* Dodona hedge fund allowed to pursue most claims
* Goldman said to create Hudson CDOs to offload subprime
* Goldman declines comment
* US Senate subcommittee faulted Goldman over Hudson CDOs
By Jonathan Stempel
NEW YORK, March 21 Goldman Sachs Group Inc
lost its bid to dismiss a lawsuit accusing it of
defrauding investors by selling risky debt linked to subprime
mortgages that it planned to bet against.

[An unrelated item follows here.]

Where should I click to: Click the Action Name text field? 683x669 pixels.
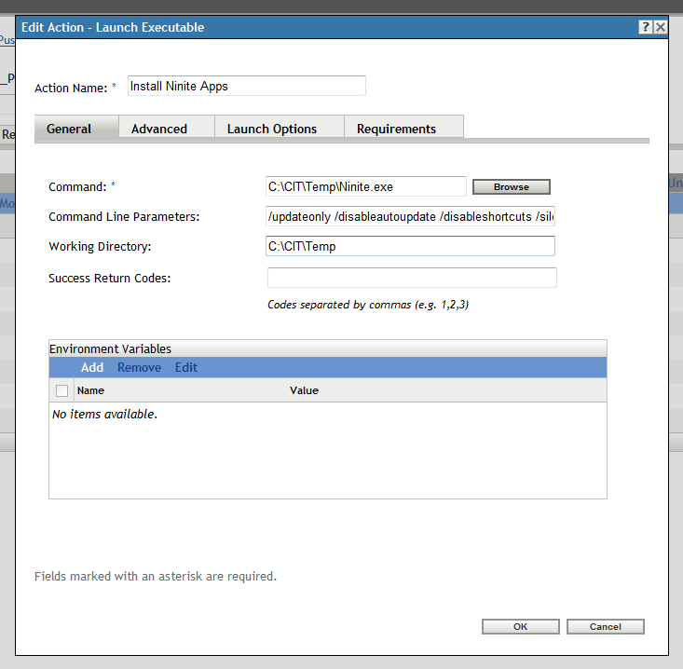(246, 86)
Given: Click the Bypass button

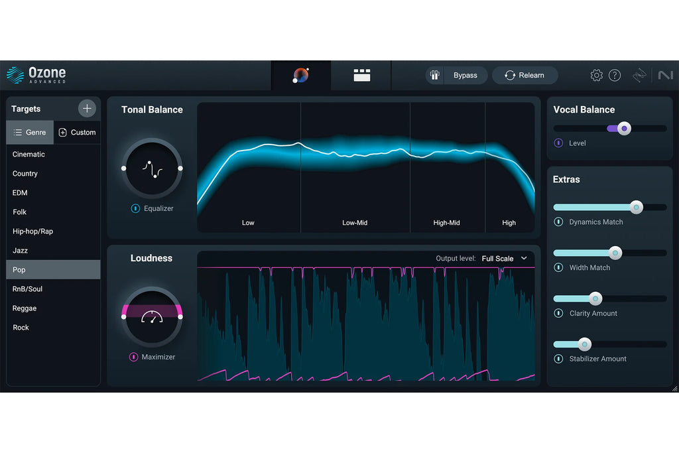Looking at the screenshot, I should [x=464, y=75].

The decision by U.S. District Judge Victor Marrero in New
York keeps alive a hedge fund's claims over a $2 billion
offering of collateralized debt obligations, amid intense
scrutiny over Goldman's activities before and after the 2008
Marrero said the hedge fund Dodona I LLC may pursue nearly
all its claims against Goldman, including that the Wall Street
bank recklessly or intentionally sold the Hudson Mezzanine
Funding CDOs to offload subprime risk on unsuspecting investors.

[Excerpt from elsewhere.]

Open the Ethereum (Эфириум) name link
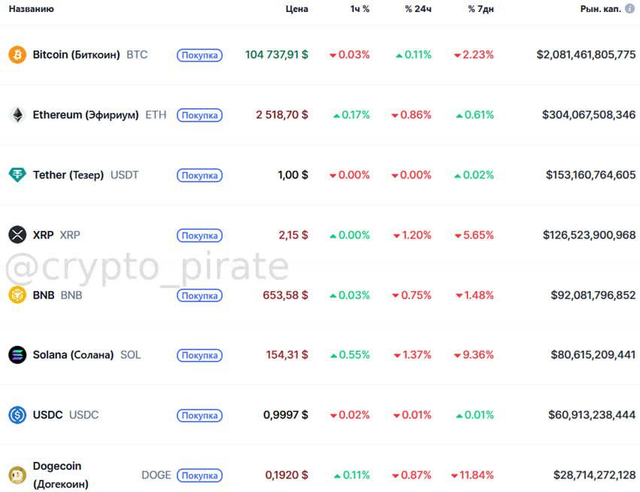The image size is (640, 492). (x=86, y=115)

"Goldman's sudden -- and prescient -- shift to reducing
subprime risk supports the inference that it possessed some
unique insight" about the "bittersweet potion" of CDOs it was
selling, Marrero wrote in a 64-page decision.
A Goldman spokesman, Michael DuVally, declined to comment.
Richard Klapper, a lawyer for the bank and co-defendants Peter
Ostrem and Derryl Herrick, who were Goldman structured finance
executives, did not immediately return a call seeking comment.
Lawrence Lederer, a lawyer representing Dodona, called
Marrero's decision "extremely well-reasoned, measured, and very
substantially supported. We are eager to ultimately try the case
on behalf of our client and other investors in the Hudson CDOs."
SCRUTINY FROM WASHINGTON
The decision was issued one week after Goldman faced a
public assault from former banker Greg Smith, who in a New York
Times op-ed piece called the bank a "toxic" place that put its
own interests ahead of those of its clients.
Goldman's CDO practices have drawn regulatory scrutiny. In
April 2010, Goldman agreed to pay $550 million to settle U.S.
Securities and Exchange Commission charges that it sold the
risky Abacus 2007-AC1 CDO while letting hedge fund billionaire
John Paulson bet against it. The bank did not admit wrongdoing.
Last April, the U.S. Senate Permanent Subcommittee on
Investigations concluded that Goldman tried to profit at
clients' expense ahead of the 2008 financial crisis by shedding
exposure to subprime mortgages, including by selling the Hudson
securities, and then shorting that market.
"RUBE GOLDBERG-LIKE" SECURITIES
Dodona was formed in 2007 by Alan Brody, who also created
the firm Epirus Capital Management LLC.
It accused Goldman of creating the Hudson Mezzanine Funding
2006-1 and 2006-2 CDOs, which were backed by residential
mortgage-backed securities, in late 2006 as part of a secret
scheme to offload subprime risk.
The hedge fund said it lost nearly all of its $4 million
investment, selling its holdings for 2.5 cents on the dollar in
October 2007 after having paid 95 cents or 100 cents on the
dollar the previous winter.
Marrero dismissed one claim by Dedona that accused Goldman
of market manipulation.
But the judge said even "large sophisticated" investors such
as Dodona might not have understood Goldman's CDOs, and that the
bank's boilerplate disclosures on their "speculative" nature
might be inadequate.
Goldman "created the synthetic CDOs here in dispute, a form
of investment instrument that, Rube Goldberg-like, few but a
select group of its own designers, engineers and lawyers could
clearly explain, let alone understand, precisely how it
functions or exactly what it does," the judge wrote.
The case is Dodona I LLC v. Goldman Sachs & Co et al, U.S.
District Court, Southern District of New York, No. 10-07497.